There are no legal specifications to define the sparkling sake category. Although exact production numbers are difficult to discern, the sector has been expanding as a whole in recent years, thanks in part to the drink’s popularity among younger and female drinkers. Most varieties are slightly cloudy, sweet and tangy with alcohol content below sake’s average 15 percent ABV — the sake world’s equivalent to wine coolers. The JAA, however, aims to show sparkling sake as a handcrafted beverage that can be appreciated by connoisseurs.
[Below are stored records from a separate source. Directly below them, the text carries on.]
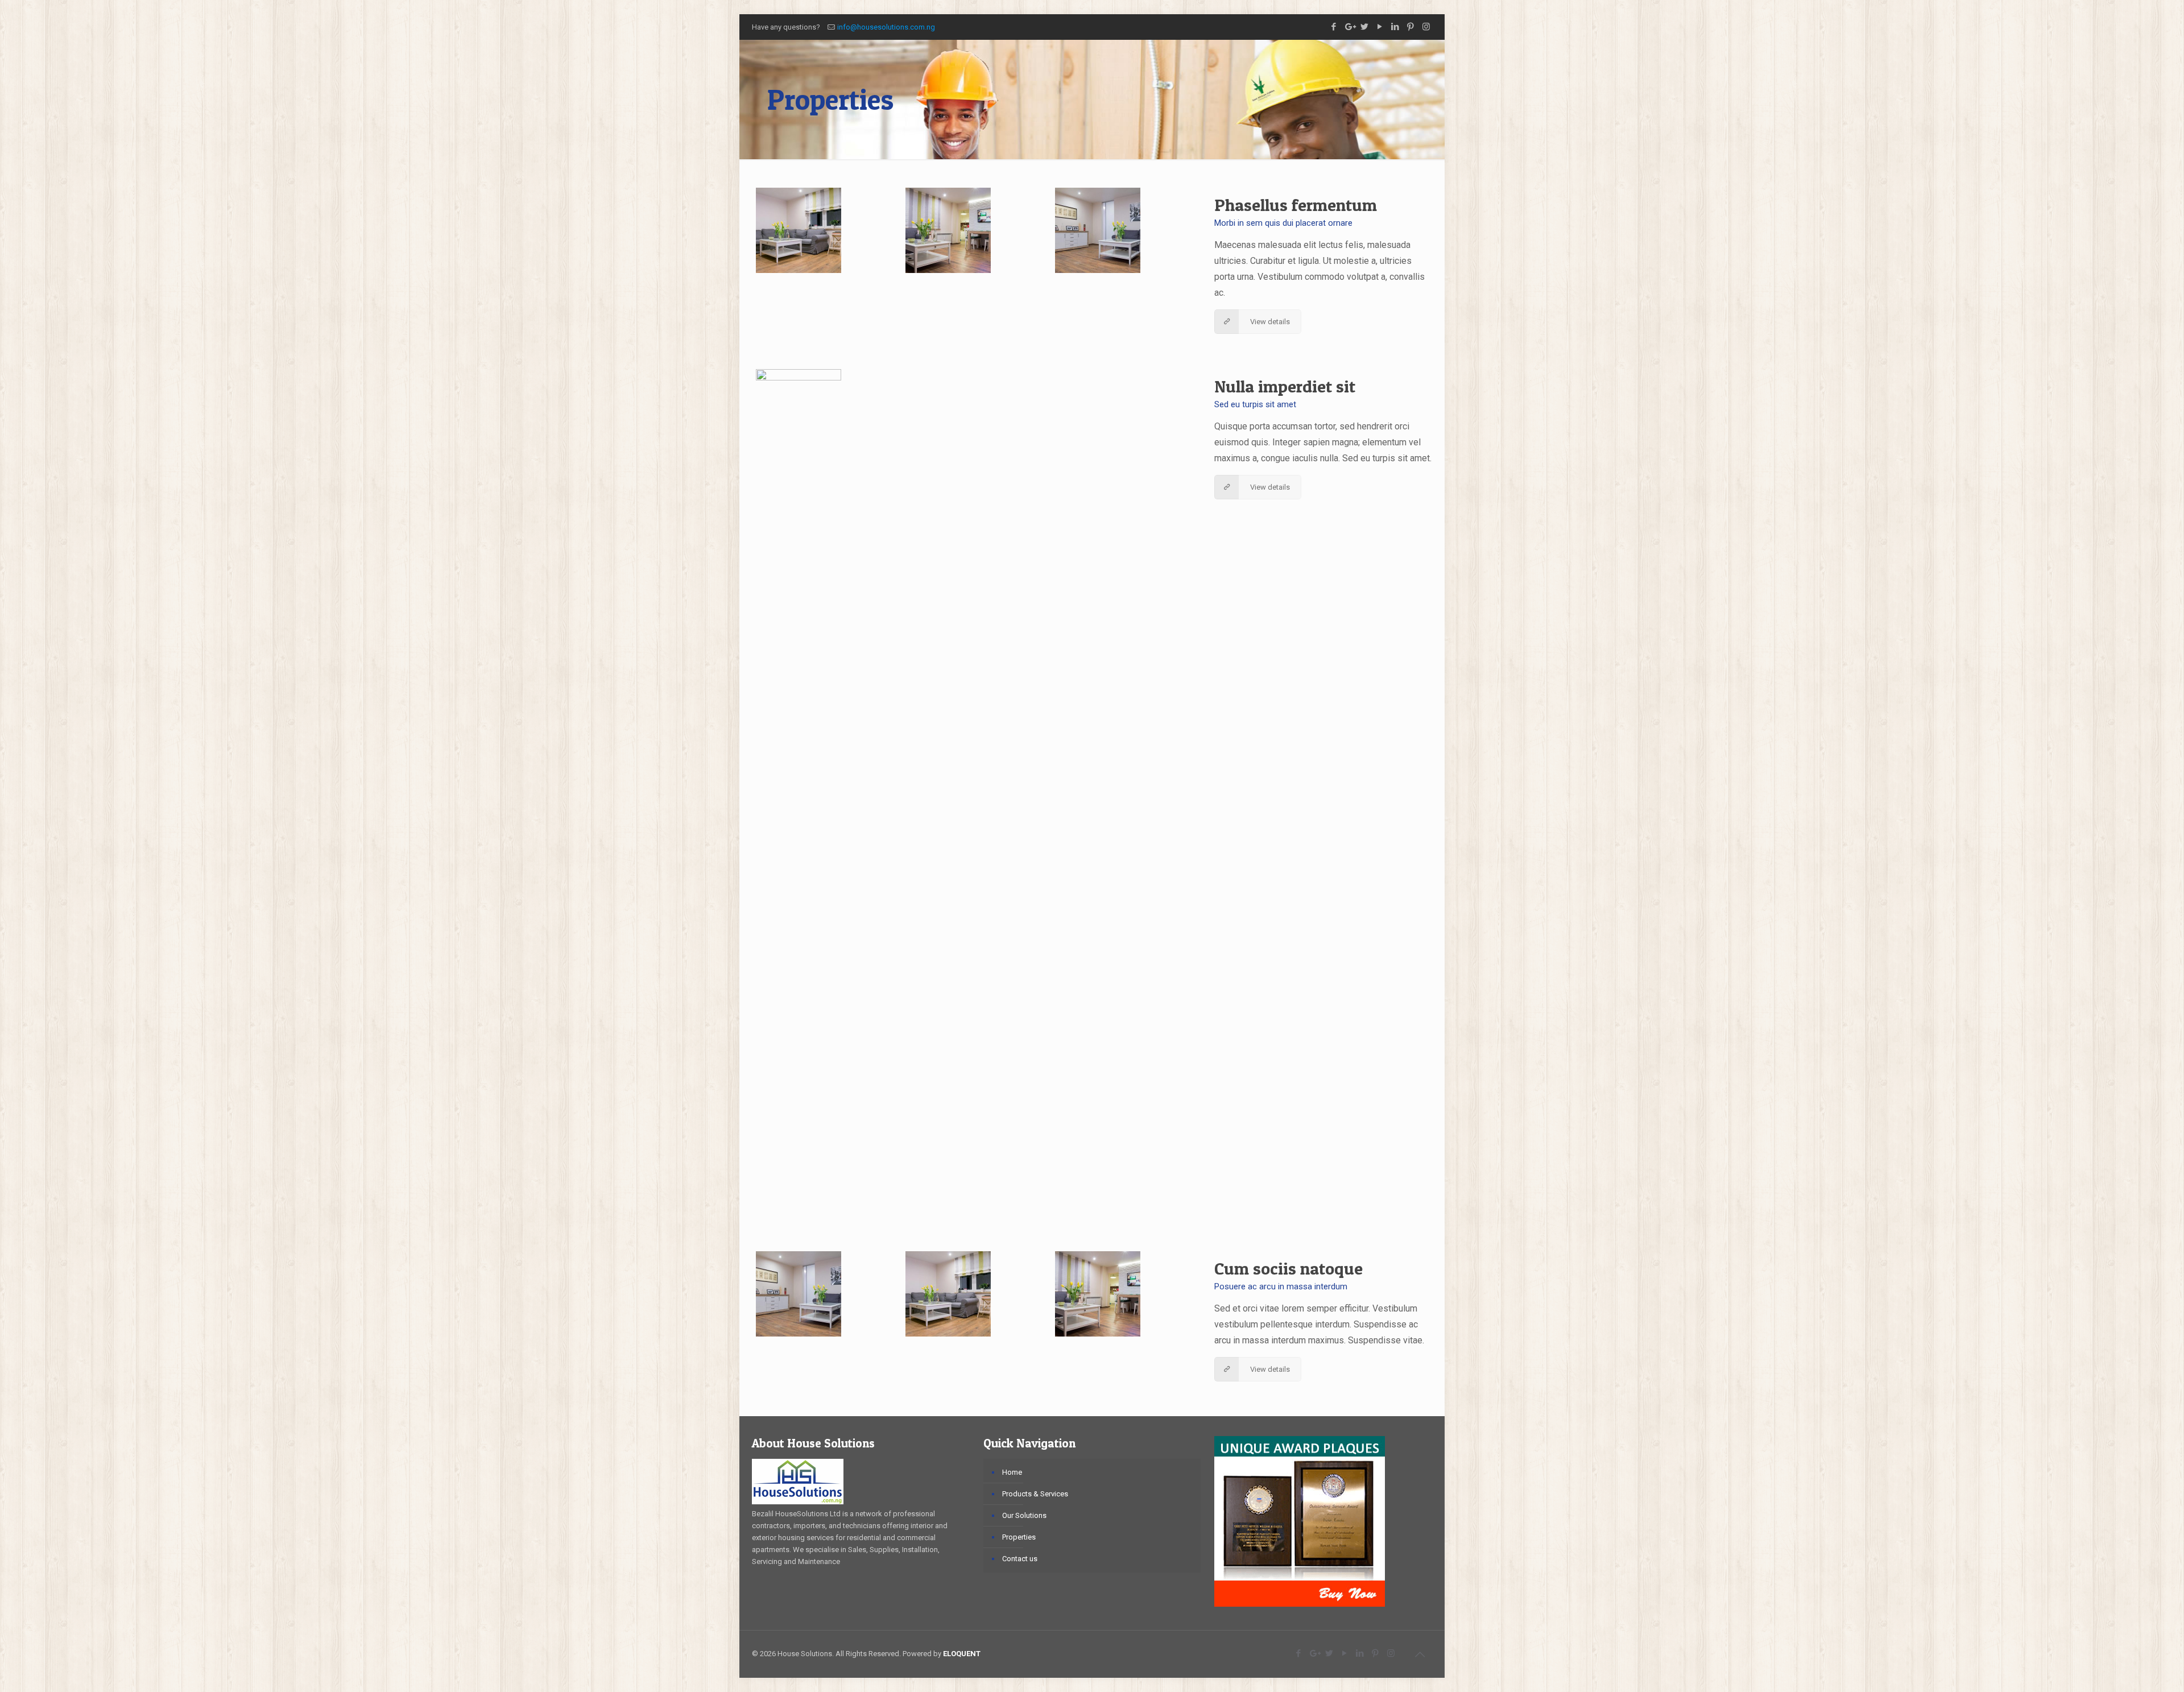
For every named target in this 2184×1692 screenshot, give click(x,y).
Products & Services (1035, 1494)
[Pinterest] (1411, 27)
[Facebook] (1334, 27)
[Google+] (1349, 27)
The most common way to make effervescent sake is to inject the liquid with carbon dioxide — a quick and cost-effective process that typically yields an aggressively fizzy drink. Other methods include keeping the tank at high pressure and low temperatures so that the carbon dioxide created during fermentation dissolves into the mash (a technique frequently used in beer making). Some producers add a small portion of the yeast-laden lees to the sake before bottling to induce secondary fermentation, mirroring Champagne production. Bottle fermentation imparts more complexity and finesse, resulting in brews with smaller bubbles and finer texture. Naturally, these premium varieties come with a heftier price tag, starting around ¥4,000 per 750-ml bottle.
The bubbles I sampled at the JAA tasting demonstrated an exciting range of styles — from Nagai Shuzo’s demure and mildly sweet Mizubasho Pure, to the richer, creamy-textured Shichiken Hoshinokagayaki from Yamanashi Meijo Brewing Company. Sorah, from Tottori Prefecture’s Chiyomusubi Shuzo, exhibited a distinct sake-like character, while Tenzan Sparkling from Tenzan Shuzo in Saga Prefecture (known for the Shichida brand) takes its cues from Champagne, with mouth-watering acidity that President Kensuke Shichida says “pairs with any kind of food.”
An intriguing new release made with local rice and yeast from Akita Seishu Brewing Company, Dewatsuru Ashitahe delivers berry flavors on the palate, a smooth mouthfeel and a dry finish.
Some of the brews are still in the developmental stages, but the potential is clearly there. I won’t be giving up Champagne any time in the near future, but I will be keeping a close eye on the sparkling sake sector.